Clarebout est loin d’être la seule entreprise flamande à contribuer à l’activité au sein du port de Dunkerque. L’explication est simple, selon Dominique Lammin, chargé d’affaires au port de Dunkerque. «Chez nous, il y a encore de l’espace», sourit-il. «Il est encore possible de faire des choses. Nous sommes le port du Westhoek.» Le plan du port de Dunkerque ressemble au Guide d’or de l’économie flamande: beaucoup d’entrepreneurs proviennent de Flandre-Occidentale, bien entendu, mais il y en a également qui sont originaires d’Anvers.

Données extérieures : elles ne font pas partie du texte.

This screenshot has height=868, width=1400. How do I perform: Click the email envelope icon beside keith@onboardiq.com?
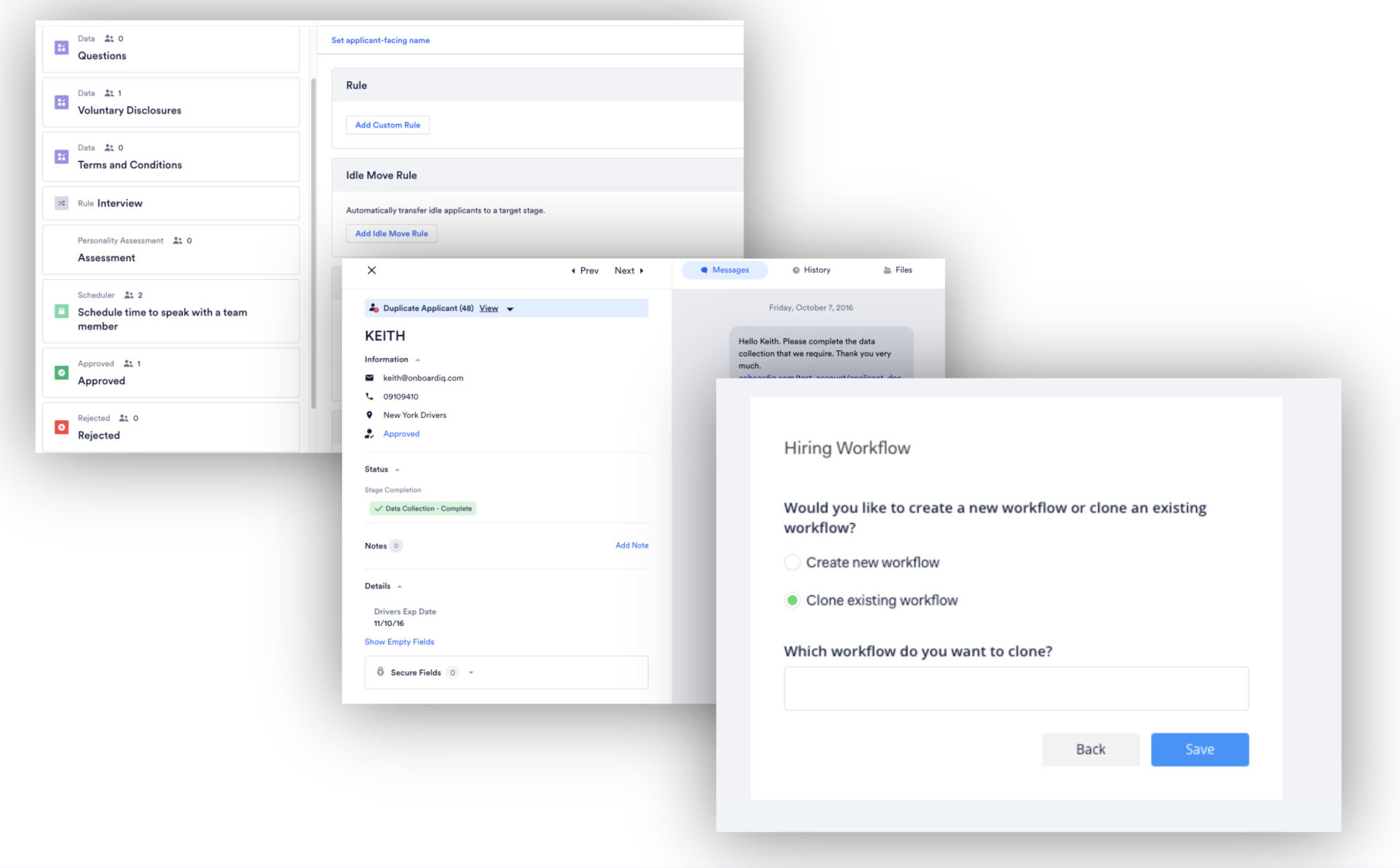(370, 378)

Les zones naturelles sacrifiées
À Dunkerque, l’espace naturel fond comme neige au soleil. À cause des nombreuses entreprises liées au port qui s’y implantent, bien entendu, mais il n’y a pas que cela: le port sacrifie à un rythme effréné les terres agricoles poldérisées autrefois réservées pour permettre la construction de ce qu’on appelle des gigafactories, autrement dit des entreprises qui doivent répondre à l’énorme demande de batteries pour voitures pour les décennies à venir. Une situation qui est une nouvelle fois tout bénéfice pour les entreprises flamandes. Les engins de chantier appartenant à des entrepreneurs de la Flandre-Occidentale foisonnent aux quatre coins du nouveau port.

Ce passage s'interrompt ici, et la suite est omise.